Today, a tweet was posted on Twitter that I found quite an interest in. A friend of mine, Quentin (CleverJenks), posted:
“For men and women to be completely equal, religion has to be changed.”
At that moment, I became puzzled and had to know what he meant, so I asked him to explain. His explanation was simple, he replied:
“For example, throughout every religion the man is on top head of everything.”
Although his explanation did not go into depth, I could fully understand his main outreach. Men have an overpowering demeanor in almost everything that is done on earth. It all goes back to Biblical times, as we have all heard of Adam and his loving wife Eve.
As the conversation began to deepen, we spoke about understanding the mind of a women. My comment was very profound, I stated,
“You can never understand a woman, she only lets you in on what SHE wants you to know. We hold back a lot, men always think we give our all.”

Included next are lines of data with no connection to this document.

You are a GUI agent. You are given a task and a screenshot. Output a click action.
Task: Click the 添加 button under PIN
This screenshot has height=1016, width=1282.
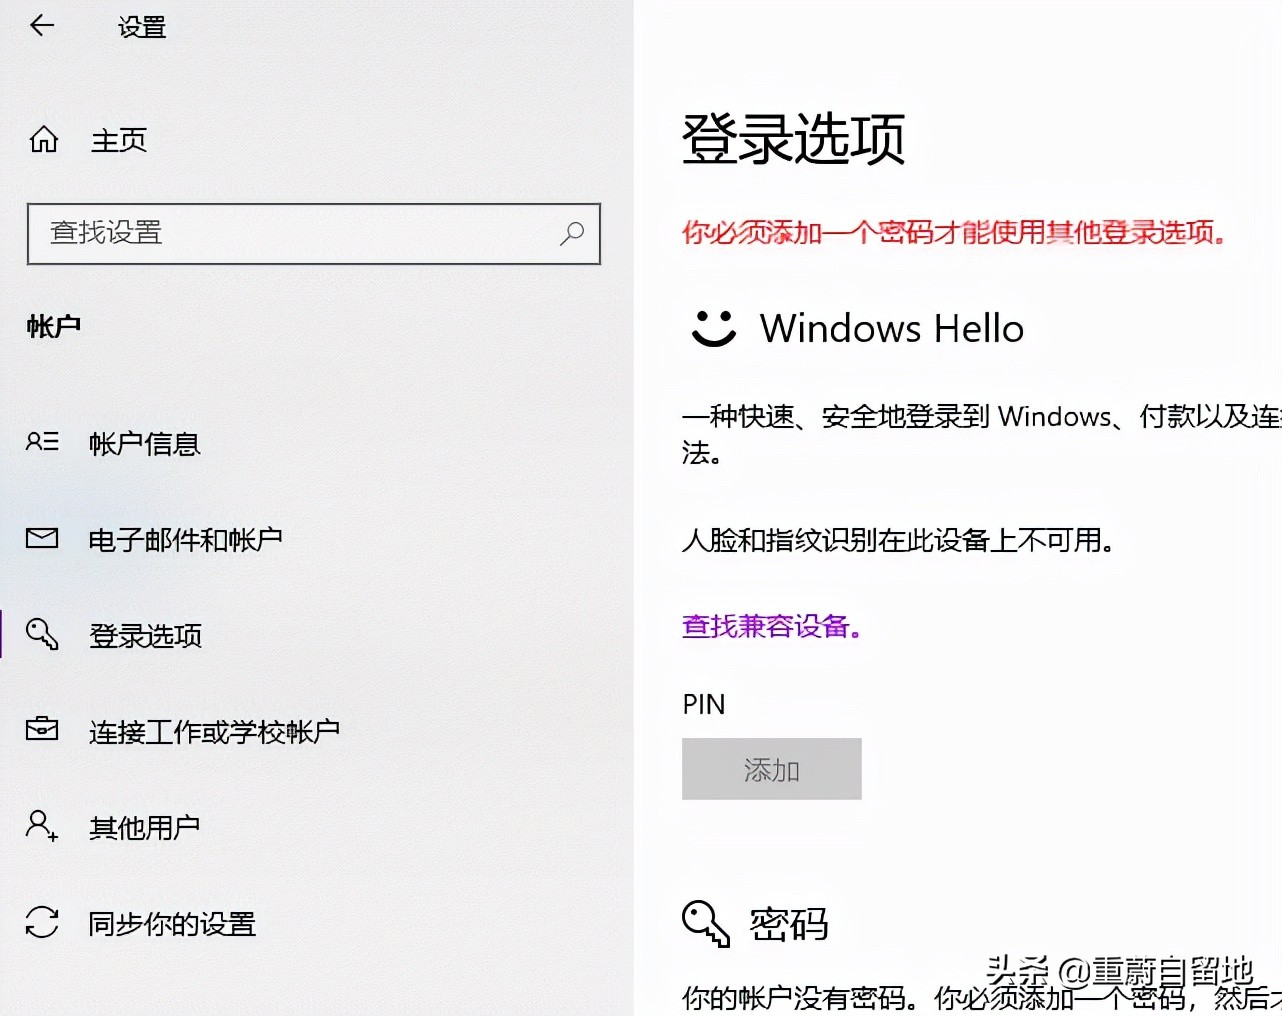[x=771, y=769]
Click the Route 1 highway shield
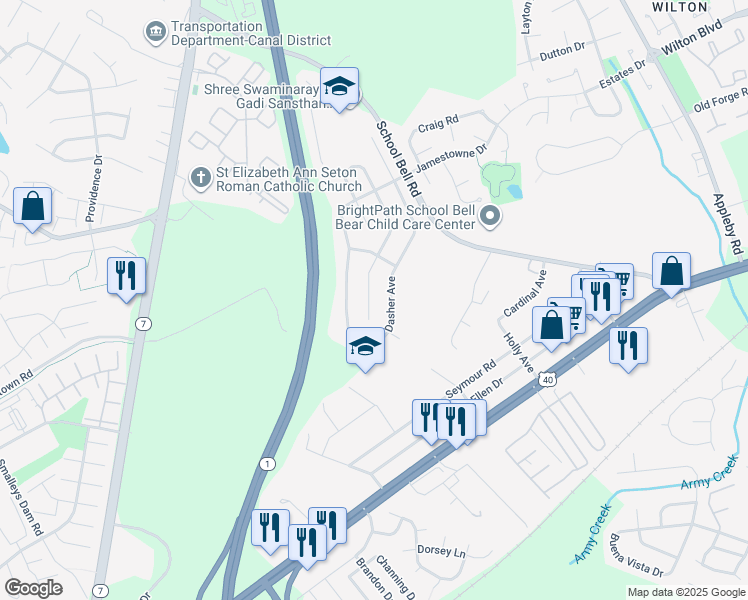Image resolution: width=748 pixels, height=600 pixels. click(268, 464)
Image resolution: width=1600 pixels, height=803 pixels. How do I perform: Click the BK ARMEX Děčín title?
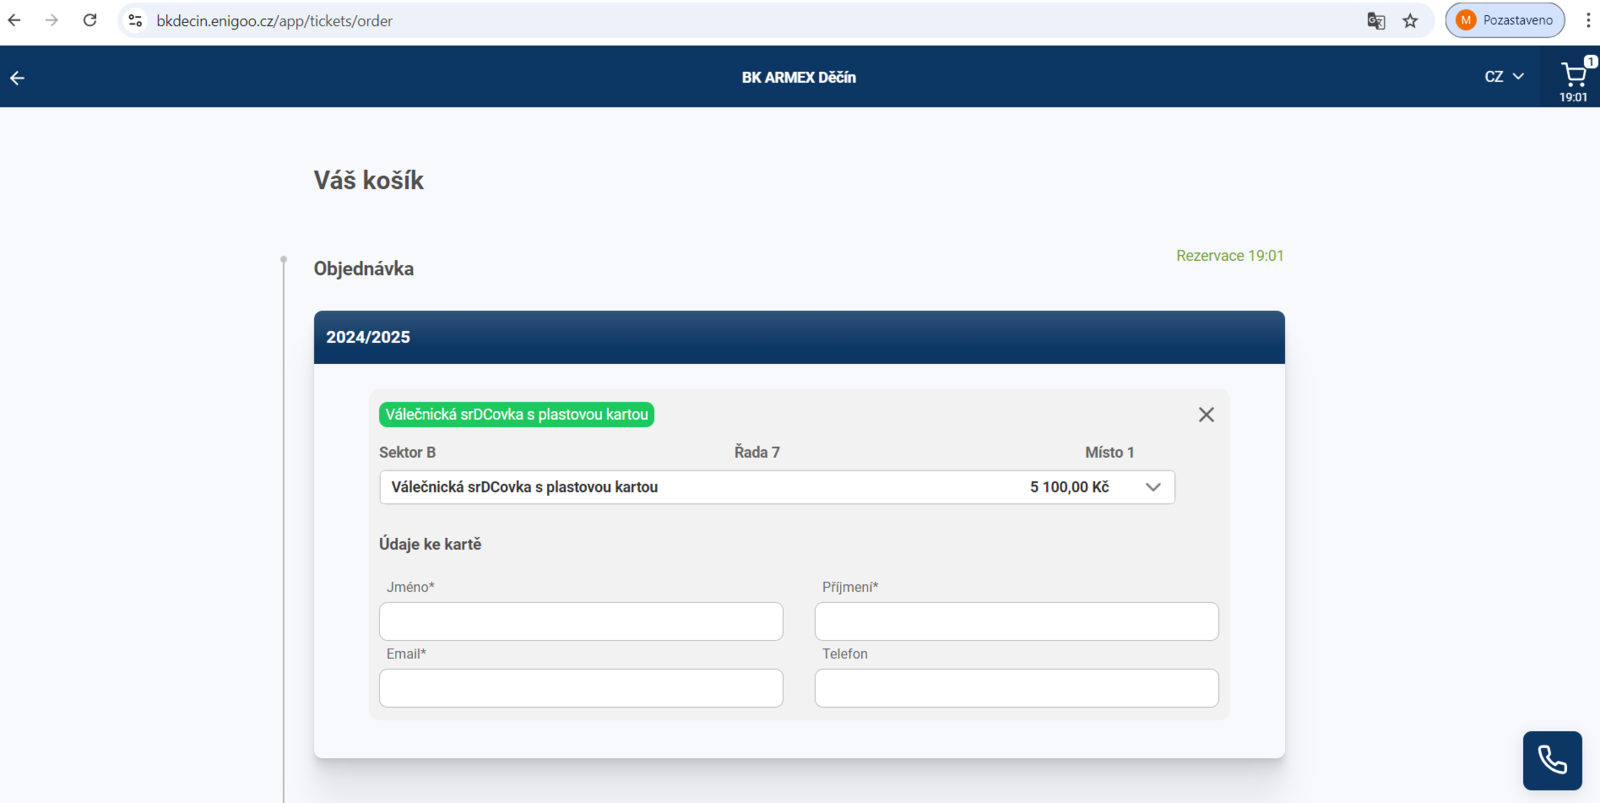798,77
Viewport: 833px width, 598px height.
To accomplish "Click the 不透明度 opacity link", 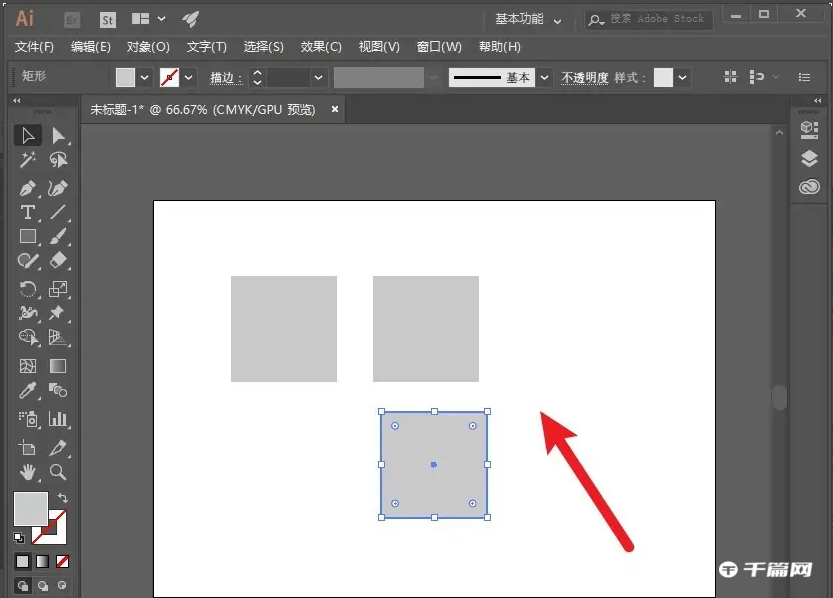I will click(583, 77).
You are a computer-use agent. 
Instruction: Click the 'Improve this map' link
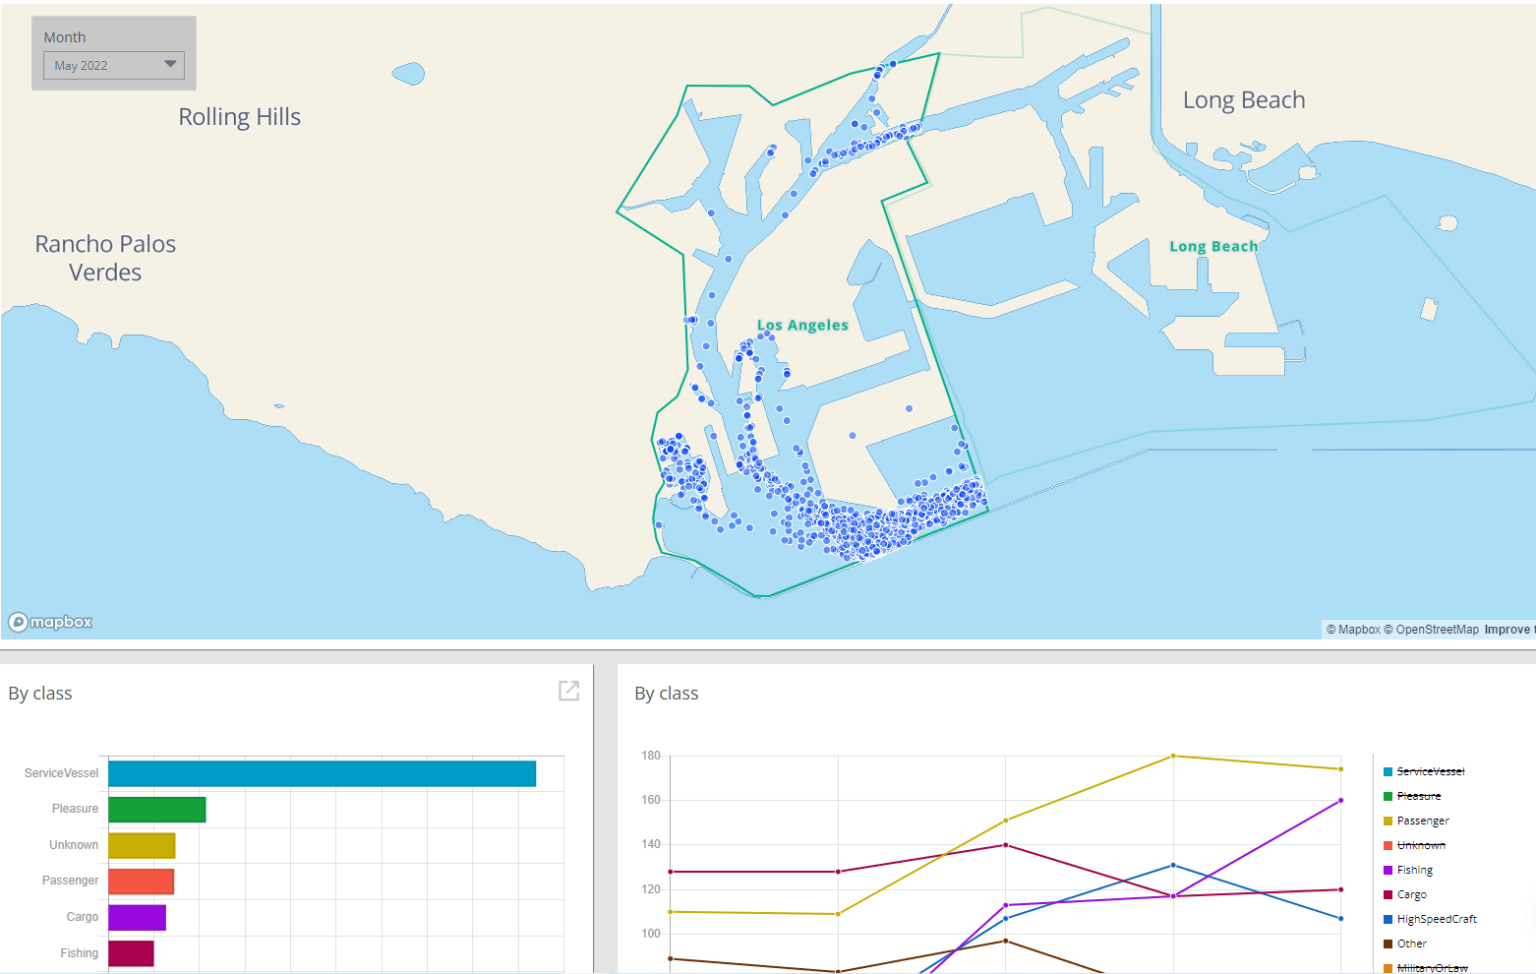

This may not be entirely true but for the most part, it is very much so. I believe a women never allows a man to enter the gates of her mind. Letting a man in could cause full empowerment and destruct what was rightfully hers.
As for me, I never allow someone to enter my mind; the only person that has peek through the gates long enough to blueprint it is my boyfriend, Alex. Even now, it frustrates me to know that he knows me well enough to connect with me so easily.
Quentin and I went on and speaking on the subject, he said, his class was allowing him to get a better understanding on how to deal with us, women.
In response, I told him,
“You can never be taught how to understand women but just have to live and learn how to deal.”
Stating that he had a better understanding of our minds, he went on to elaborate on what he’s been taught,
“Your mind isn’t hard to understand, men just don’t want to take the time to pay attention.”
His comment made me laugh, without processing a thought I responded,
“Yes it is. You don’t know me well enough to say you “know” me as a person. You simply know me as an individual you find interest in. Men make it very easy for women to take advantage of their lack of attention, which leads to manipulating them.”
The battle begun, his response,
“Your experiences make you a different and you’re not going to tell the personal things about you but I can still understand.”
I repeated the reason of his understanding, notifying him that the only reason he “understood” me was because I ALLOWED him to.
Then he flipped the tables, asking if I understood him.
With a simple response, I stated, I didn’t choose to.
“But why not, I understand women. I don’t have to know them in and out to understand. I don’t pass judgment or have a misconception at first glance.”
His argument was sincere, but I wasnt giving up. My response, took a twist,
“Well, that’s you. When I look at a person, I find details on their facial features, body movement, or the way they speak, just to get a bit of background. Maybe that’s just me.”
In defense, his response,
“But that could be false assumption, that dampers that person in your mind.”
His response was true, but I still found fault and responded,
“True but it could also be proven by simply having a conversation with that person. Just by one conversation, you can learn a lot about a single person.”
He then spoke about how he’s learned a lot about me but understood me to an extent.
Again, my response was clear,
“I let you understand me to that extent. For all you know, it could all be made up, you don’t KNOW me well enough to decipher my lies from the truth or vice versa.”
Puzzled, he asked a rhetorical question, which I answered anyway, asking if I was lying to him & also if he could come to understand me.
In my response,
“I’m not lying to you but I’ve just injected that thought into your mind, having you rethink all that I’ve told you. Understanding me should not be your focus.”
The battle continued, his response,
“I have come to realize that women and men are the same, very much so. They may do things a little different but 8/10 their ways are the same. You just have to pay attention to their similarities.”
His point was clearly made. I told him the only person that could vouch for that was my boyfriend because he is honestly the only person that has opened me up and read me like a book. However, I also stated,
“No one else is like me, thinks like me, looks like me. I am who I am and men are who they are, similarities or not.”
He responded powerfully, stating,
“That is not entirely true, your mind changes to fit the person you WANT to be with. You create, and sometimes, lie with your similarities. Just because your with someone, man or woman, doesn’t mean they think like you, you just want to think like them, so you do. It’s not there already.”
That stunned me. I told him it was a good point and began writing this blog so the conversation never concluded.
This is just an intake on how men and women think. You be the judge.
Are men and women truly equal, speaking on as a mental level or do they differ?